As noted in the introduction, if LLL precludes women participating in the recommended levels of PA (i.e., if reverse causality exists), then our findings have clinical implications. For example, it is important for clinicians to know that the ACSM guidelines for exercise among cancer survivors (38) may need to be tailored to allow women with LLL to engage in PA that is safe, feasible, and efficacious to promote their physical and mental health. Future cohort studies that measure PA after diagnosis and follow participants longitudinally until incident LLL diagnosis would help to delineate the temporal relation of PA with LLL. In the absence of reverse causality, PA may be an intervention to prevent LLL among those at risk of developing LLL and to reduce symptom burden among those with LLL. The potential utility of PA across the LLL spectrum—from prevention to treatment—is consistent with other forms of lymphedema such as upper extremity lymphedema among breast cancer survivors. For example, weightlifting reduces the risk of incident upper extremity lymphedema by 36% among those at risk of developing upper extremity lymphedema (37) and reduces the need for complete decongestive treatment by 53% among those with upper extremity lymphedema (36). Our hypothesis is that PA would have similar effects on LLL like that of upper extremity lymphedema. The remaining questions to be answered include 1) the temporal sequence of PA and incident LLL, 2) the efficacy and safety of PA to prevent and/or treat LLL, and 3) the type of PA modality (i.e., aerobic, resistance, and neuromuscular) that should be prescribed to maximize LLL outcomes and promote the health and longevity of uterine cancer survivors.

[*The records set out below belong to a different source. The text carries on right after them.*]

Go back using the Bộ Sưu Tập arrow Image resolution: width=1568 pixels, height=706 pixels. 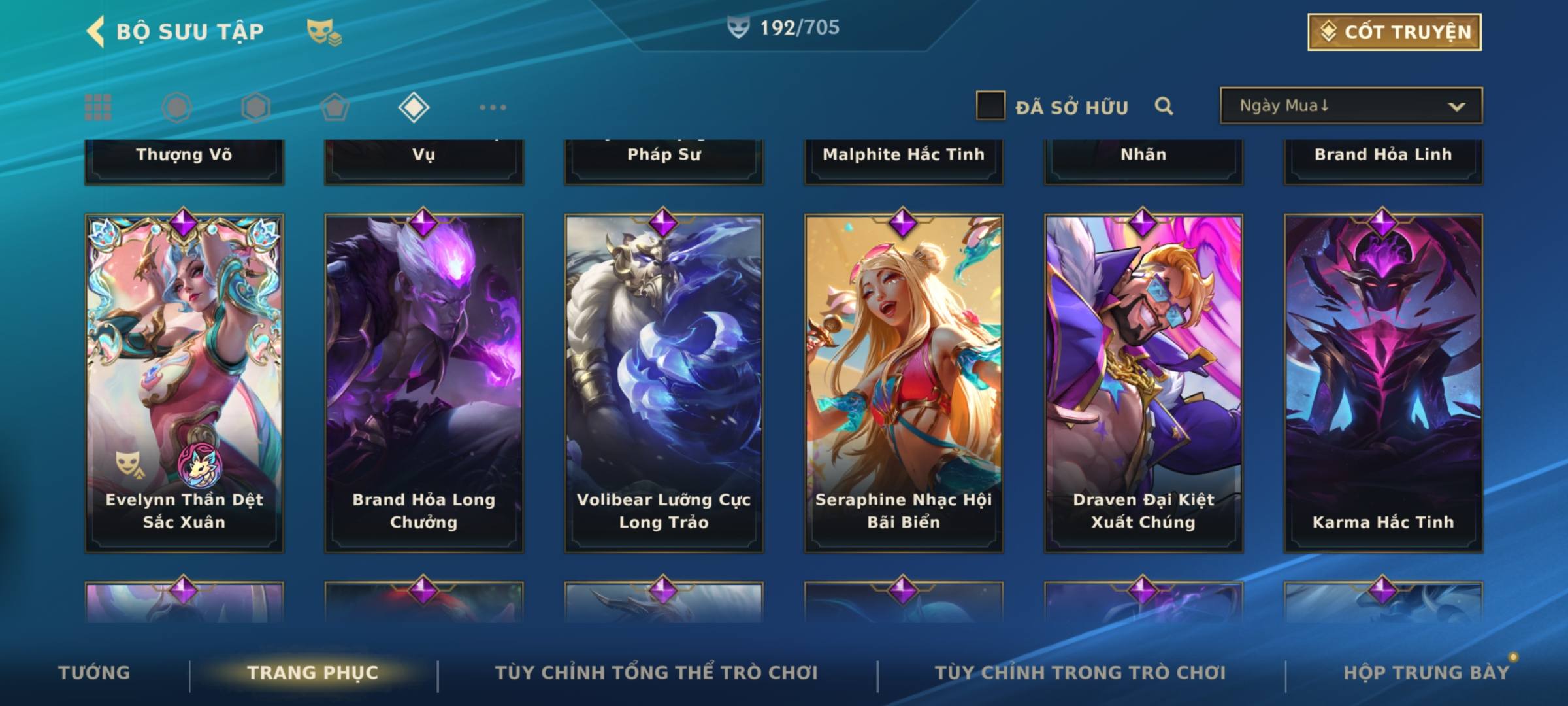95,31
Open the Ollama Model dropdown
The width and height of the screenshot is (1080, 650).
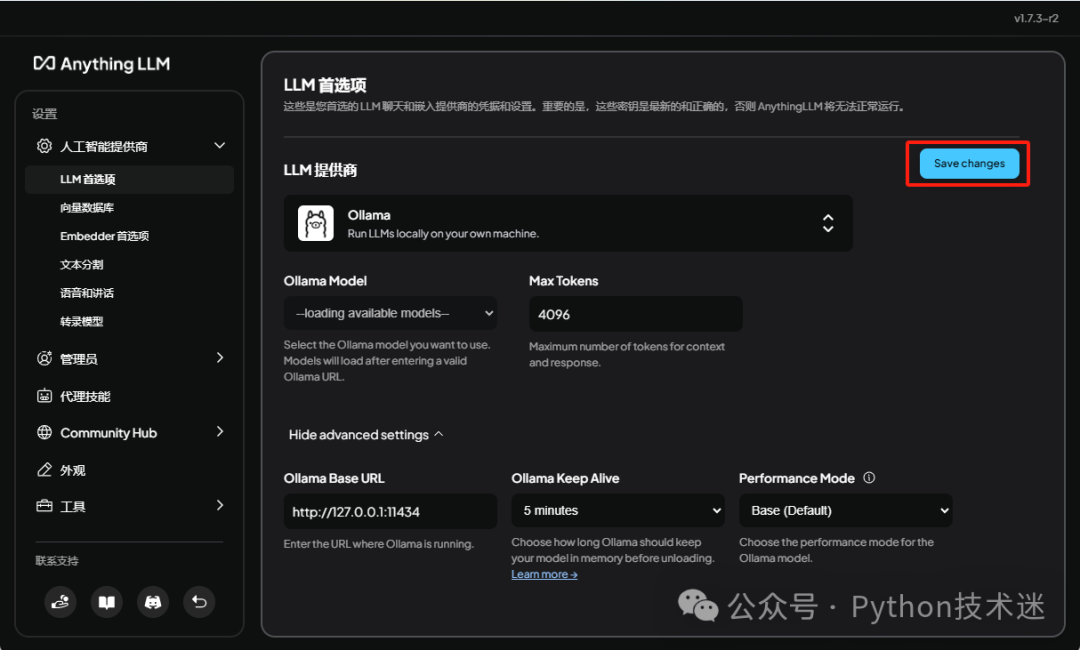(x=390, y=313)
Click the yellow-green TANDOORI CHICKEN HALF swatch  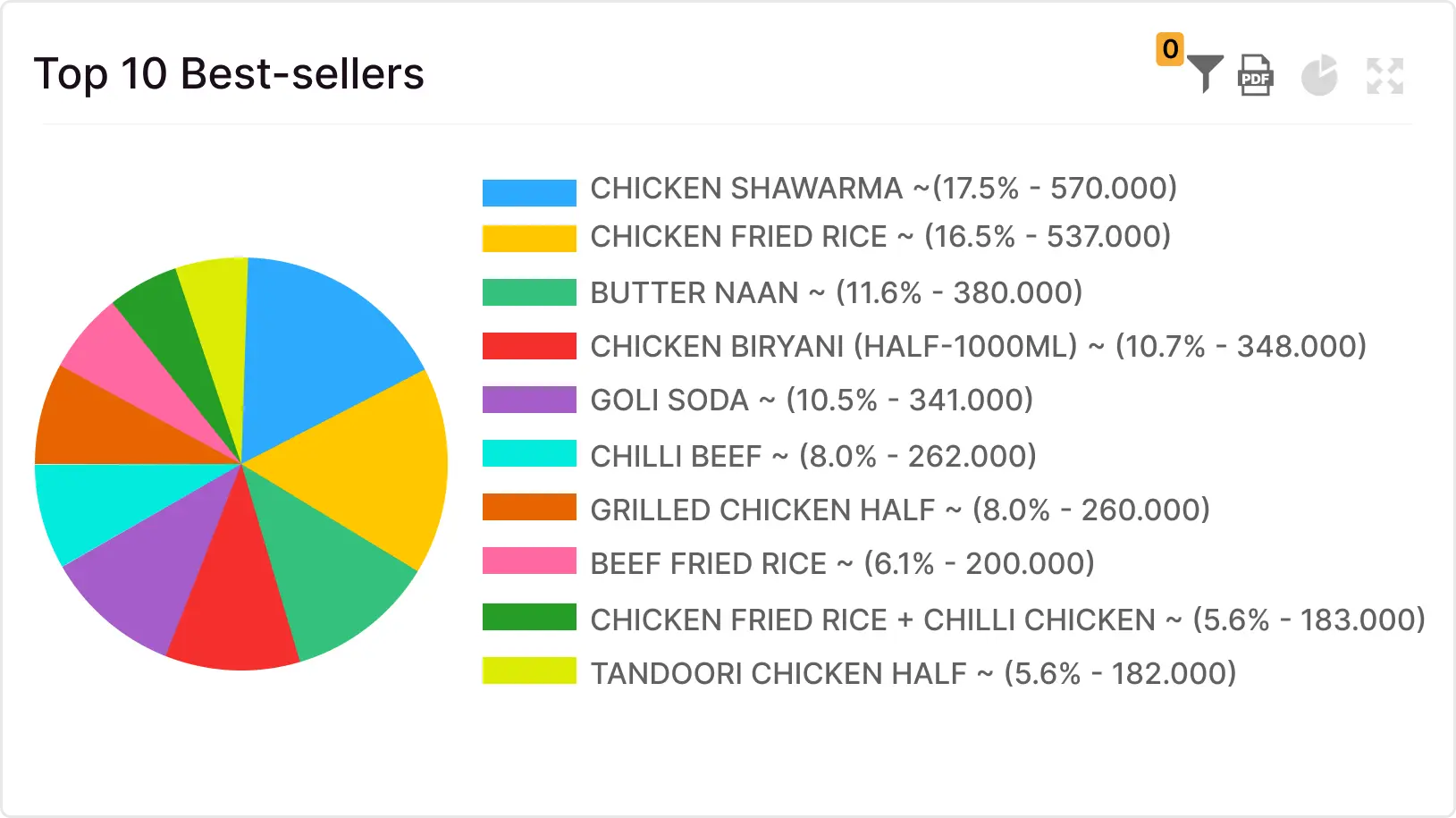coord(529,670)
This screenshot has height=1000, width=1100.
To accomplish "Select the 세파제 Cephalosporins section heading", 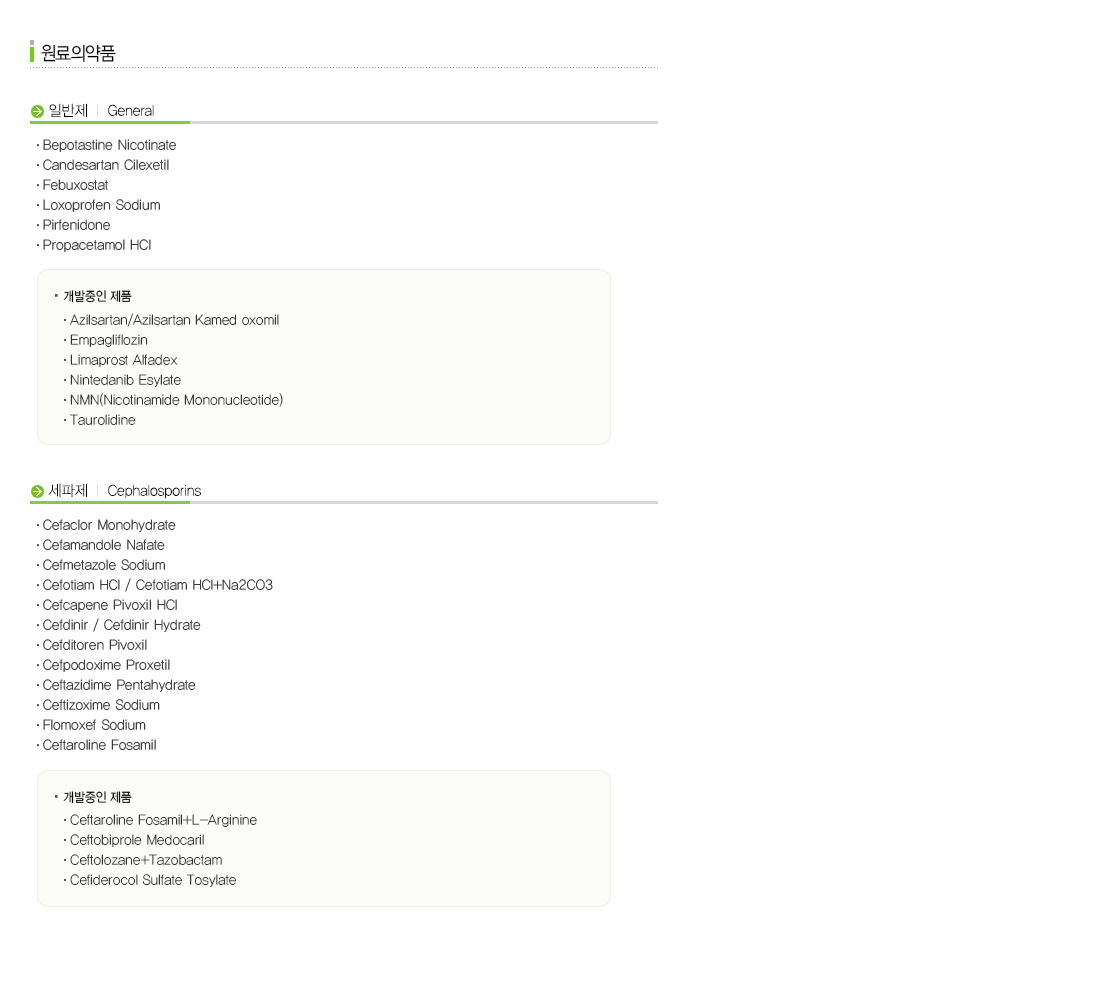I will (x=124, y=491).
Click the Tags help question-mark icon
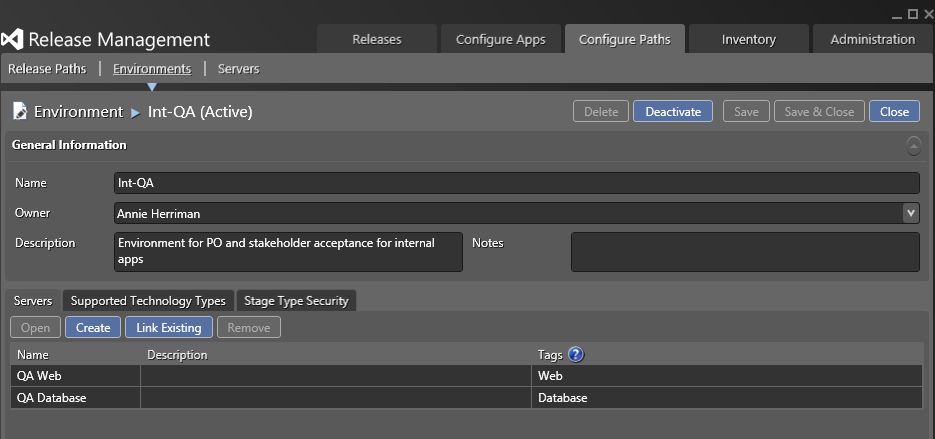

Among uterine cancer survivors, approximately 36% have LLL, determined using a validated symptom self-report (10). Participation in higher levels of PA or walking was associated with reduced proportions of LLL in dose–response fashion, such that the group who engaged in the highest levels of PA or walking reported the smallest proportion of LLL cases. These findings should be interpreted as preliminary and should be subject to investigation in future studies.
This work was completed without funding.
The senior author, K. H. Schmitz, has received funding from the National Institutes of Health unrelated to this work.
All other authors declare there are no conflicts of interest.
The results of this study do not constitute endorsement by ACSM.